Memberi pesan begitu jelas sambil sesekali menyeka darah yang bercucuran di wajahnya yang pucat membiru. "Jangan usik mereka Na, pliis". Pesan itu terus terngiang, mempertanyakan alasan mengapa ia berada disekolah itu sore itu..
"Na, kamu ga enak badan ya? Dari tadi perasaan ke toilet terus sampe pucet gini"
Ilham khawatir melihat kondisi Nana yang semakin memburuk menjelang pembersihan. Ia sempat melarang teman-temannya ikut acara ini, namun Nana berbeda, ia terlalu keras untul dilawan.
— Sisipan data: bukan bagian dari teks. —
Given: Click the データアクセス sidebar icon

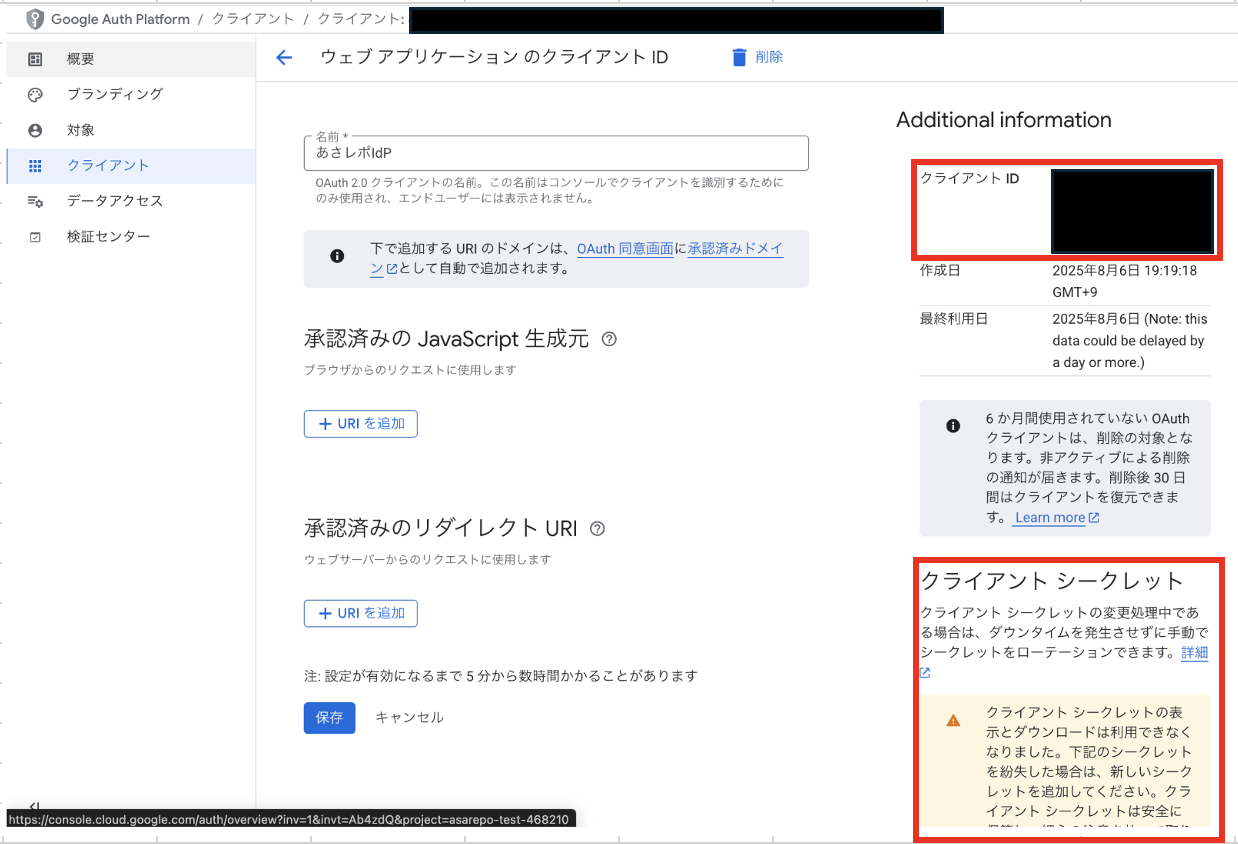Looking at the screenshot, I should tap(36, 201).
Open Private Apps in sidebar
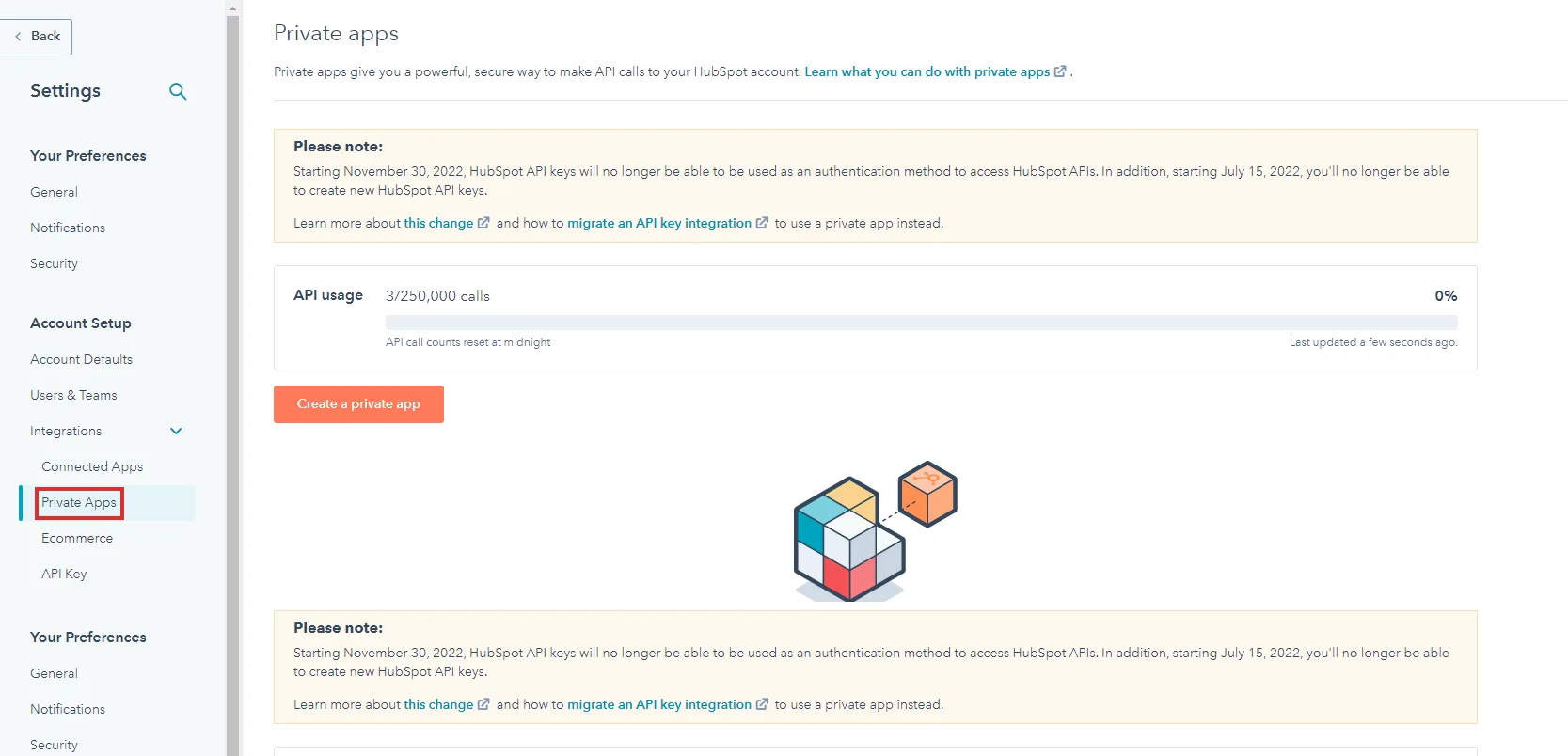 point(79,503)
Lama tanpa jawaban, Ilham telah memutuskan, Nana harus pulang sore itu. Ia akan mengantarkannya tanpa peduli penolakan yang akan keluar. Namun kali ini Nana diam, bukan hendak menolak namun otaknya sibuk mencerna makna ucapan Tari.
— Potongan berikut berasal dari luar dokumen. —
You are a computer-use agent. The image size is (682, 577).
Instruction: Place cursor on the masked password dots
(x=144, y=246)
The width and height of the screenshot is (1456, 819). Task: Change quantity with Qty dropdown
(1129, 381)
Bebek tua itu menerabas hujan rintik menembus kemacetan kota sore itu. Berbelok liar melalui supir mobil berucap serapah. Tiada kata dari mulut Nana sementara Ilham memilih diam, mereka sibuk dengan kekhawatiran mereka masing-masing.
Motor biru itu berhenti disebuah rumah, sang penumpang berjalan gontai seolah tanpa jiwa diikuti sorot penasaran si pengemudi yang ditinggalkan. Sebelum benar-benar berpisah Nana berucap

"tolong jangan usir mereka keras-keras. Aku takut, takut ada yang buruk.."
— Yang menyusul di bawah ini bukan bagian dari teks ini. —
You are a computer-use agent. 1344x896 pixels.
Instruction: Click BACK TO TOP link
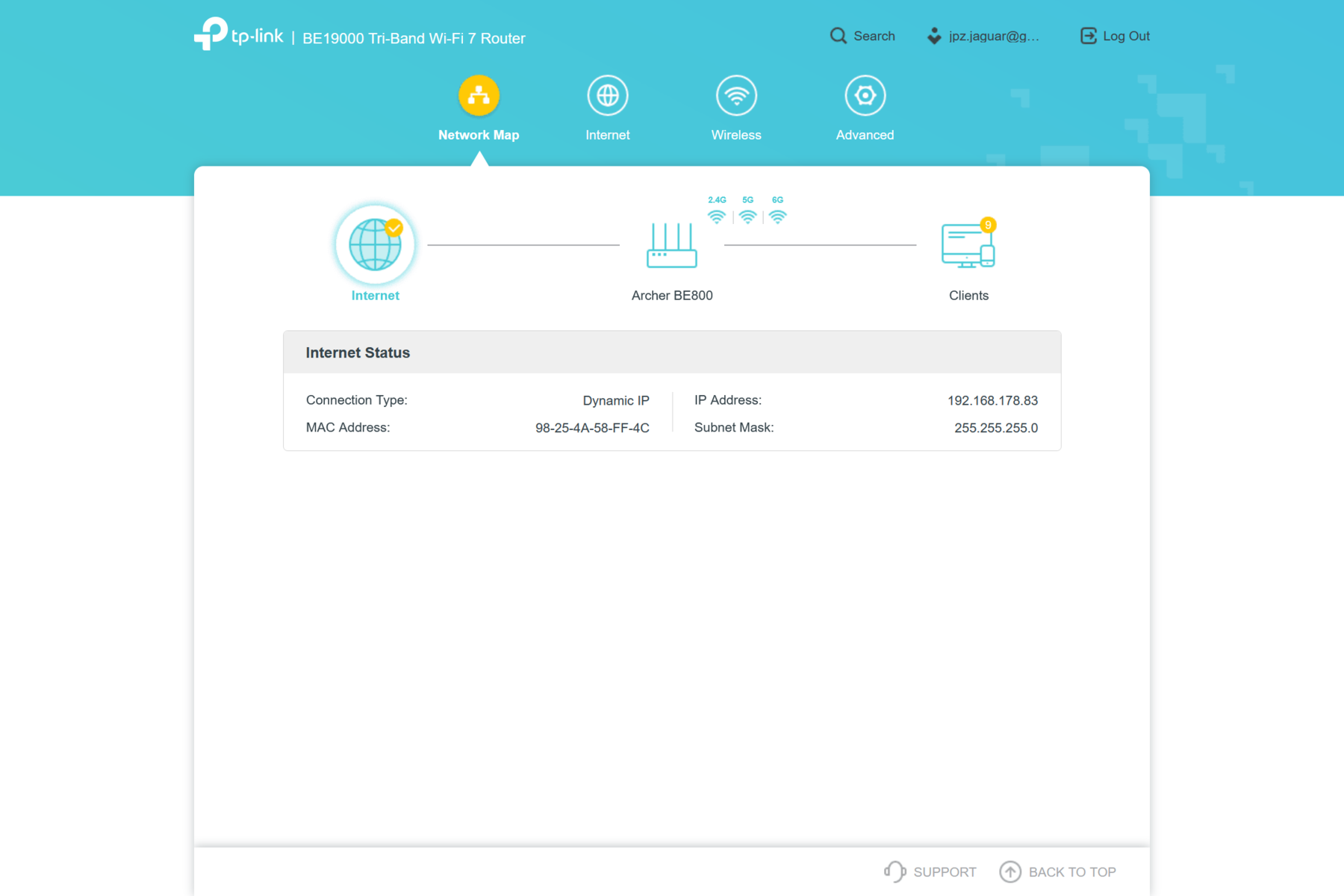[x=1058, y=871]
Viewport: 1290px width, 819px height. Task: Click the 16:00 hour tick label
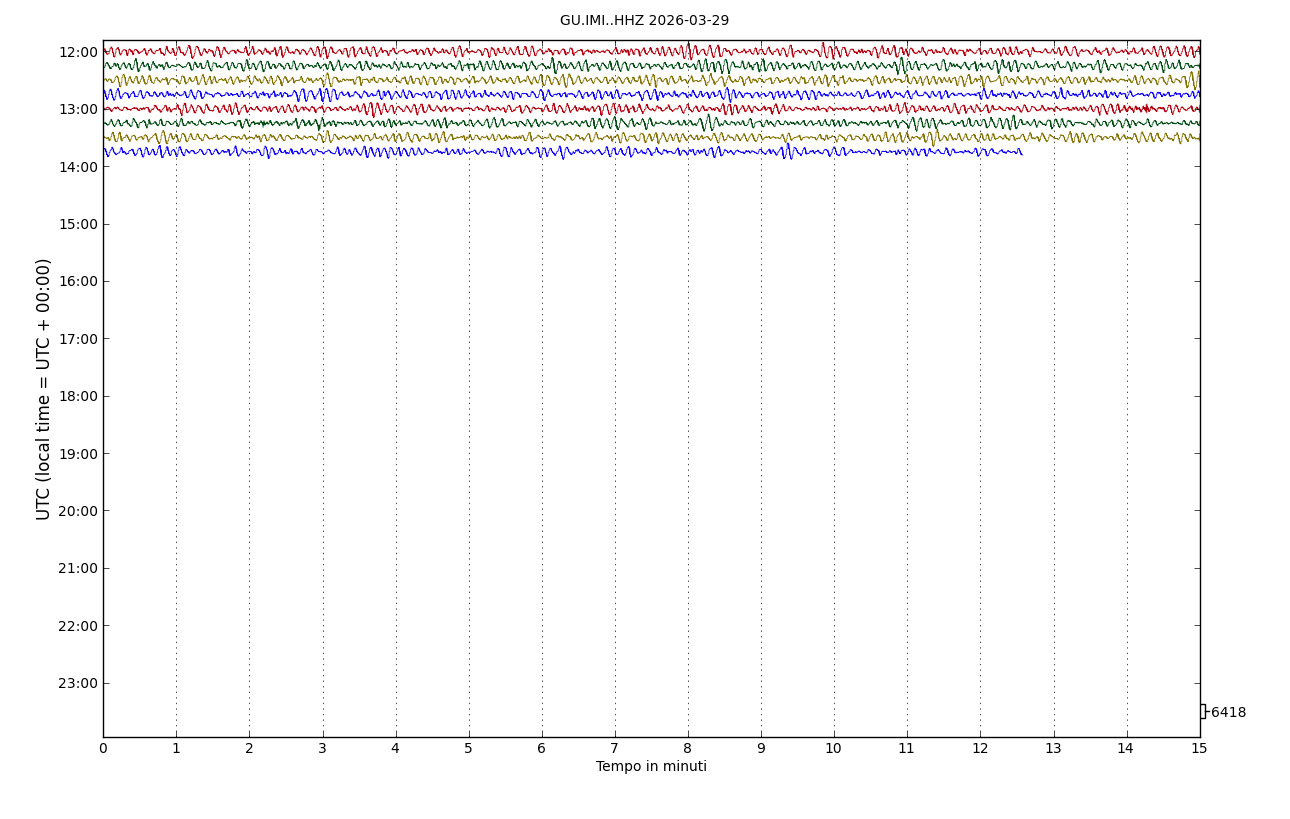(x=78, y=281)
lham hanya terpana mendengar itu, menatap Nana lekat ditengah hujan yang semakin lebat.
"Aku tahu, aku minta doa untuk semuanya"
Ilham berbalik arah dengan motornya, ia mengerti semuanya, ia mengenal gadis itu terlalu baik.

_____
Hujan itu perlahan berhenti saat sandekala menjelang, meninggalkan rintikan kecil tertiup angin yang semakin dingin. Diluar gerbang, jalanan tidak seramai biasanya, saat seorang pria paruh baya berjalan pasti memasuki sekolah.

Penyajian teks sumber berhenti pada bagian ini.